The sixth century which followed was an age of reaction. Men shrank from the violent outbreaks of the preceding generations. It was the time of the “seven wise men,” of the precept “nothing in excess,” of the curbing of aristocracies with their claim to be a law unto themselves. During this epoch of repression a rich and diversified culture which had developed in Sparta was narrowed down to one single imperious interest—war and preparation for war. With the leveling down of the Spartan aristocracy went the decay of the art and letters of which it had been the bearer. The Spartan people became an armed camp living a life of soldierly comradeship and of puritanical austerity, ever solicitous lest its serfs (there were fifteen of them to every Spartan) should revolt and massacre, ever watchful lest the leadership which it had established in Greek affairs (there were 15,000 Spartans and 3,000,000 Greeks) should be imperiled. In Athens the course of development had been directly the opposite of this. There, too, the nobles were ousted from their monopoly of political rights, but on the other hand, the serfs were admitted to citizenship. The men who molded Athens in its period of democratic growth were themselves aristocrats who never doubted for a moment that the culture of their order would ennoble the life of the masses. Hence no pains or expenses were spared by them to build and maintain—at their own cost—public palæstræ and gymnasia in which poor and rich alike could obtain a suppleness and grace of body that added charm and vigor to their movements; and to institute so-called musical contests in which the people generally had to participate, and the preparation for which incited all classes to study literature and art—above all to learn the words and the music of lyric and dramatic choruses. The aristocracy died down in Athens, but the Athenians became the aristocracy of all Greece.

That they did so was largely the work of their most brilliant statesman, Themistocles, whose “Life” by Plutarch is included in The Harvard Classics.〖Harvard Classics, xii, 5.〗 Under his far-sighted guidance Athens built an invincible fleet at great financial sacrifice, cooperated with Sparta with singular devotion and unparalleled heroism in beating off the Persians, and established her maritime empire. Aristides〖H. C., xii, 78.〗 was at first his unsuccessful rival and later his faithful collaborator, and Pericles,〖H. C., xii, 35.〗 whose interest in science, philosophy, jurisprudence, art, and literature makes him the best exponent of the culminating epoch of Greek development, profited sagaciously by their work. He both perfected the institutions of Athenian democracy and defined and organized its imperial mission. No man in high place ever took more seriously the doctrine that all citizens were equally capacitated for public service, yet no more ardent imperialist than he ever lived. The truth is that Athenian democracy with all that it implies was impossible without the Athenian maritime empire. The subject allies were as indispensable to the Athenians as the slaves, mechanics, and traders are to the citizens of Plato’s ideal republic.

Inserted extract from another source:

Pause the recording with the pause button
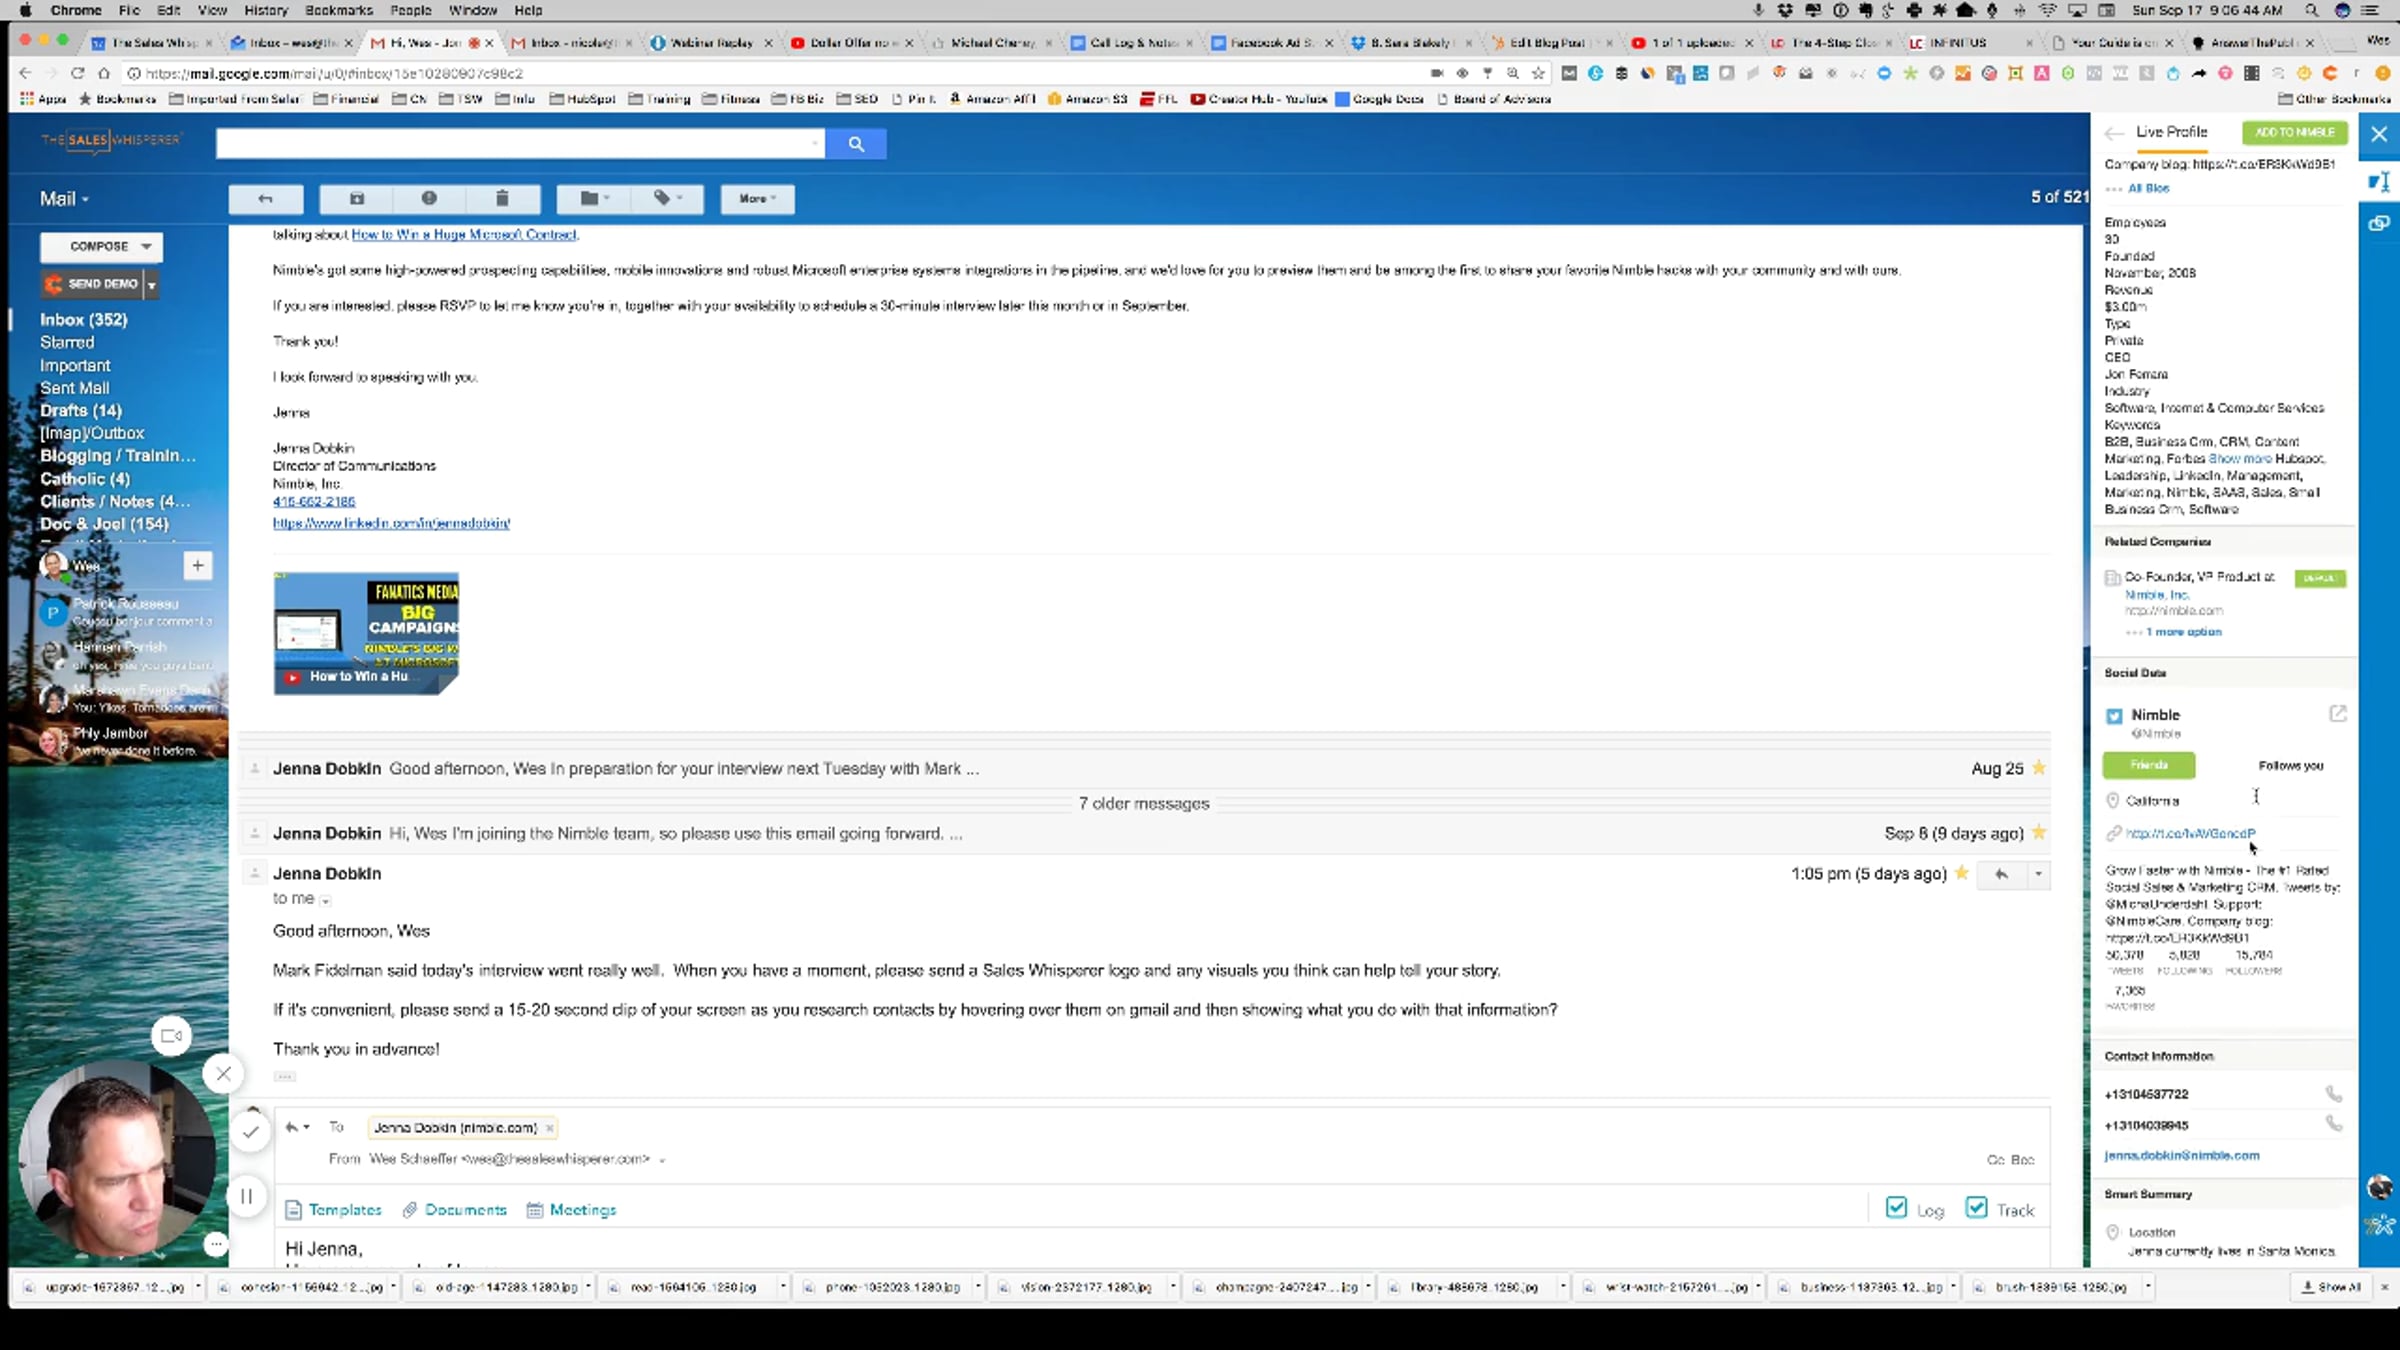Screen dimensions: 2400x1350 coord(246,1196)
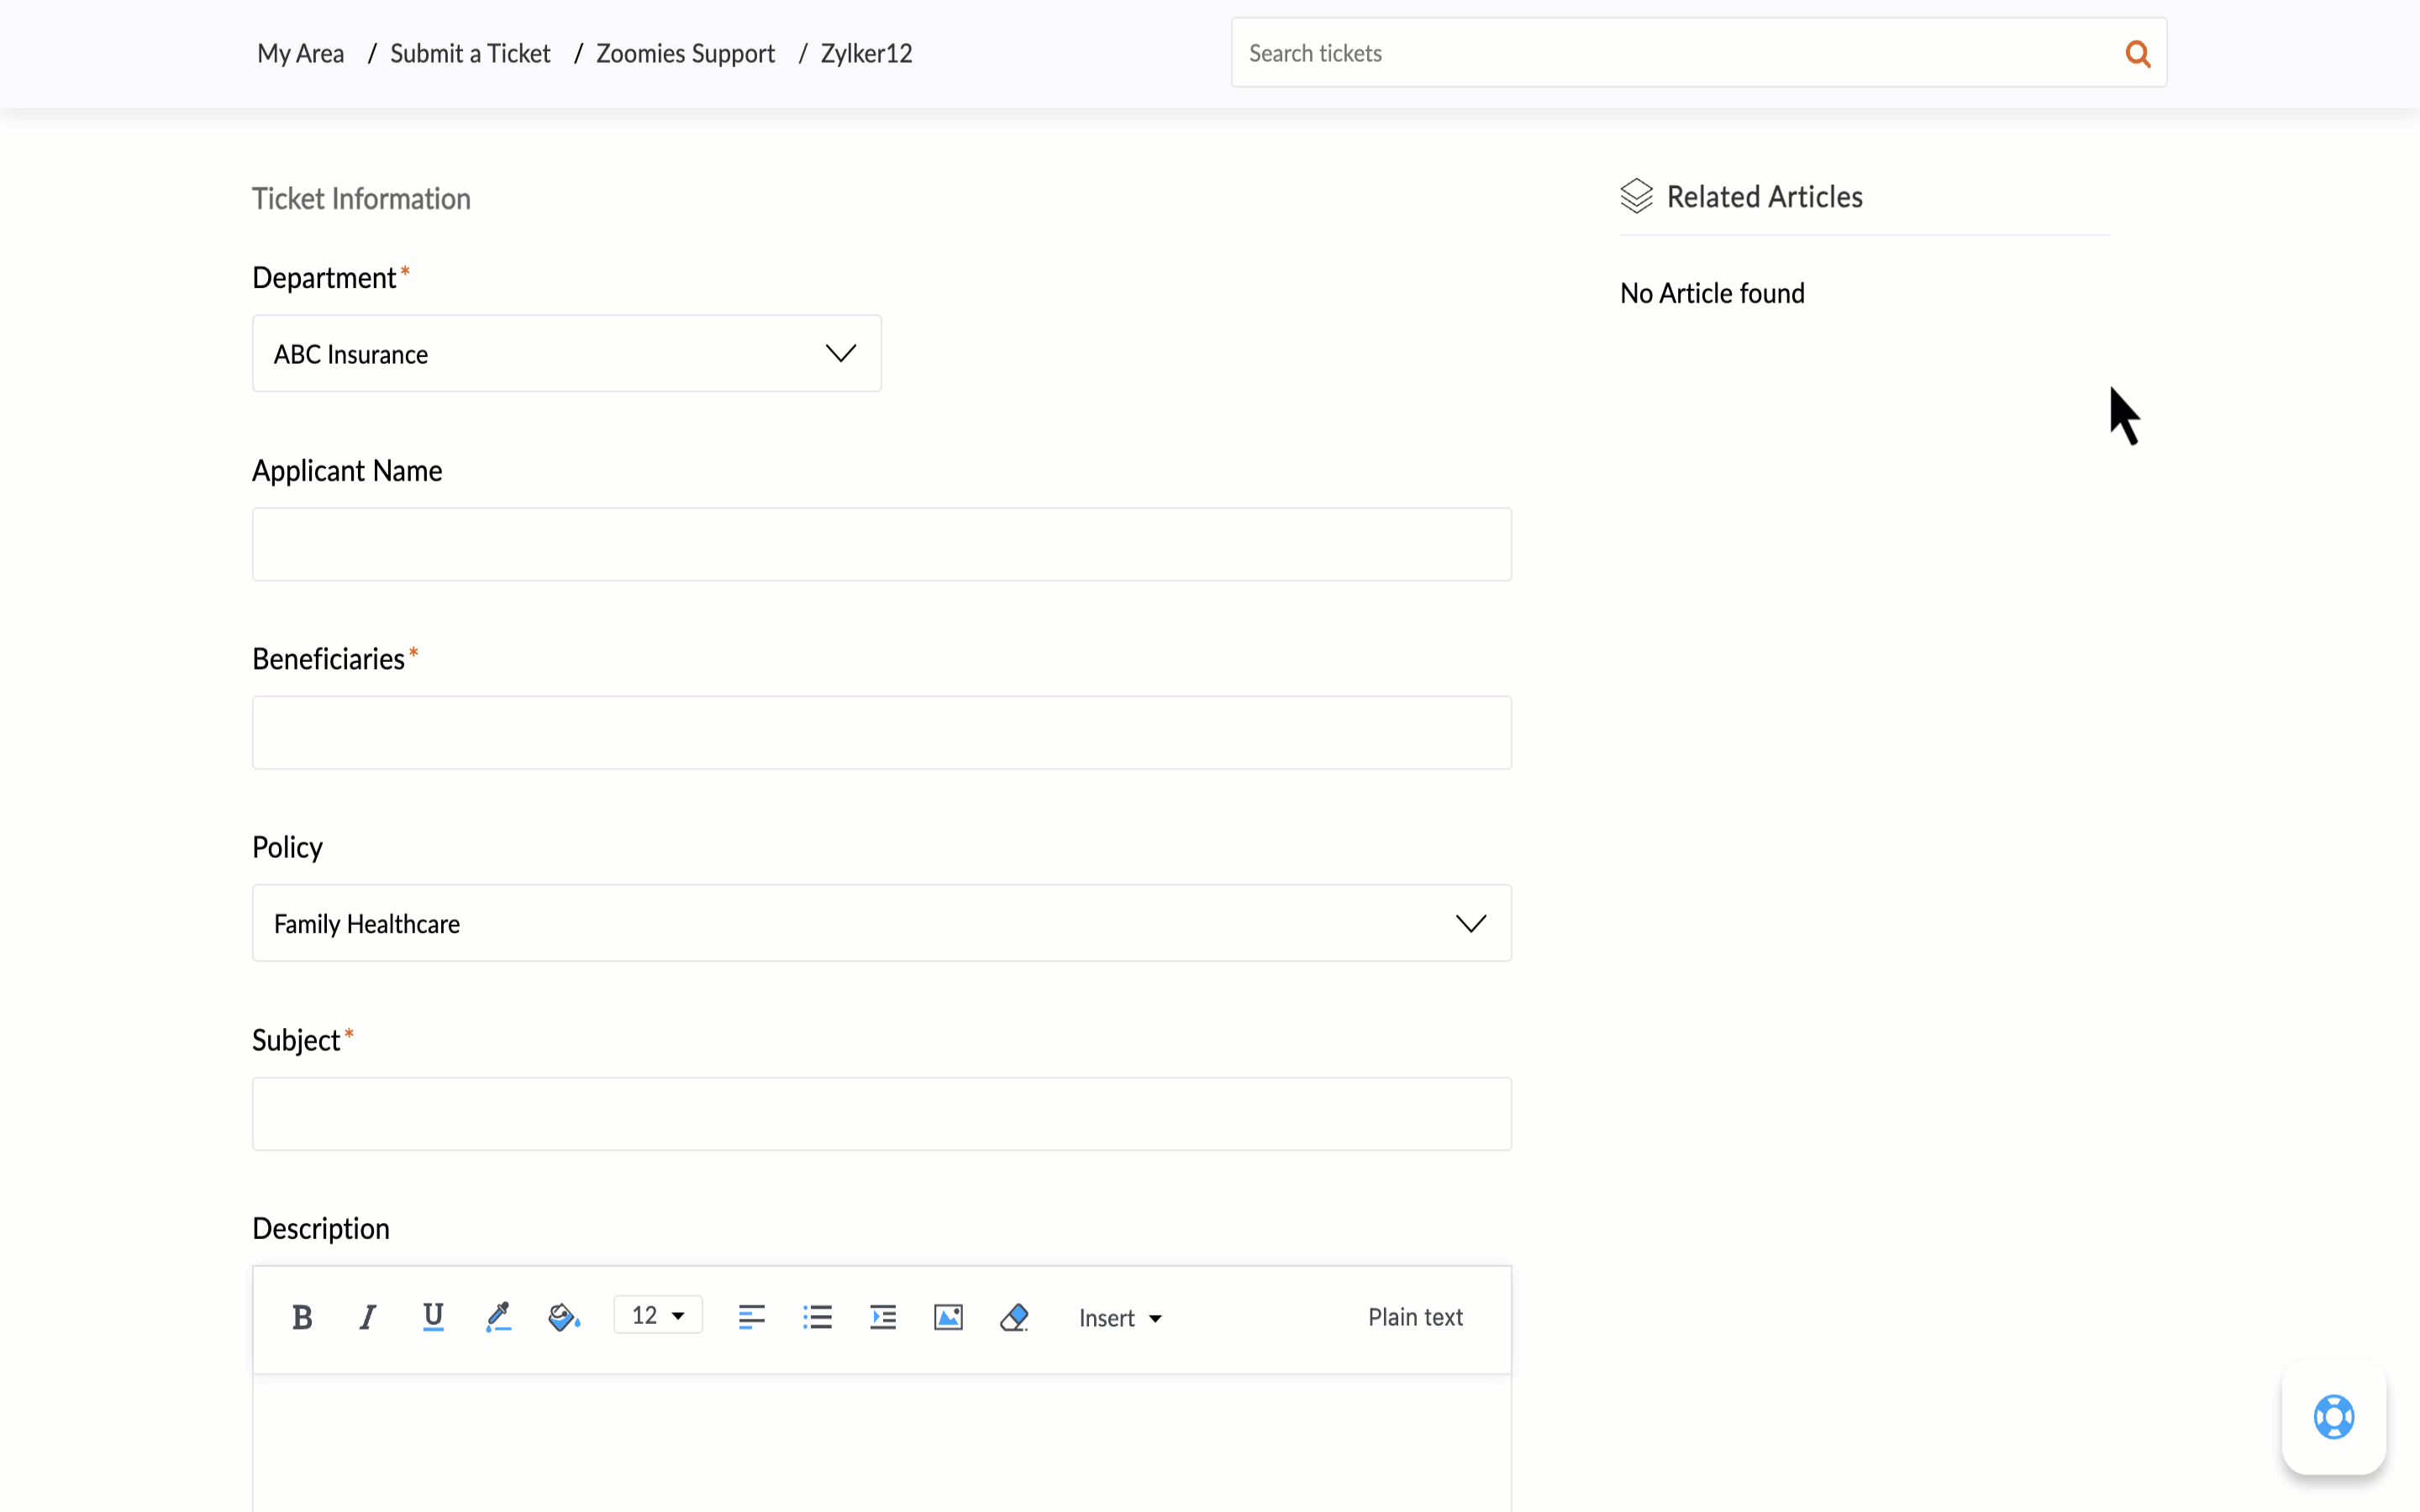Click the Applicant Name input field
This screenshot has width=2420, height=1512.
881,544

This empire Sparta sought to destroy, and to this end waged fruitless war on Athens for ten years (431-421 B. C.). What she failed to accomplish, Alcibiades,〖H. C., xii, 106.〗 the evil genius of Athens, effected, for at his insistence the democrats embarked on the fatal Sicilian expedition. After the dreadful disaster which they sustained before Syracuse (413 B. C.), their dependencies revolted and ceased paying them tribute; whereupon, unable to make head against the Sicilians, Spartans, and Persians, who had joined forces against her, Athens succumbed in 405 B. C. It is doubtful whether any other city of 50,000 adult males ever undertook works of peace and war of similar magnitude. Athens led Greece when Greece led the world.

The Spartans took her place, but they held it only through the support given them by their confederates, Persia and Syracuse. When they quarreled with the Persians they at once lost it; regained it by the Kings’ Peace of 387 B. C., but only to fall before Thebes sixteen years later. Thebes depended solely upon her great warrior-statesman, Epaminondas. His death in battle, in 362 B. C., meant the downfall of the Theban supremacy, and at the birth of Alexander the Great in 356 B. C. the claim could be made that what the Greeks had sought for two hundred years had now been accomplished: all the European Greek cities, great and small, were again free as they had been in the seventh century. In reality, as Plutarch’s biography of Demosthenes〖H. C., xii, 191.〗 shows, they lived rent by factional struggles, in constant fear and envy of one another, and under the shadow of a great peril which union, not disunion, could alone avert.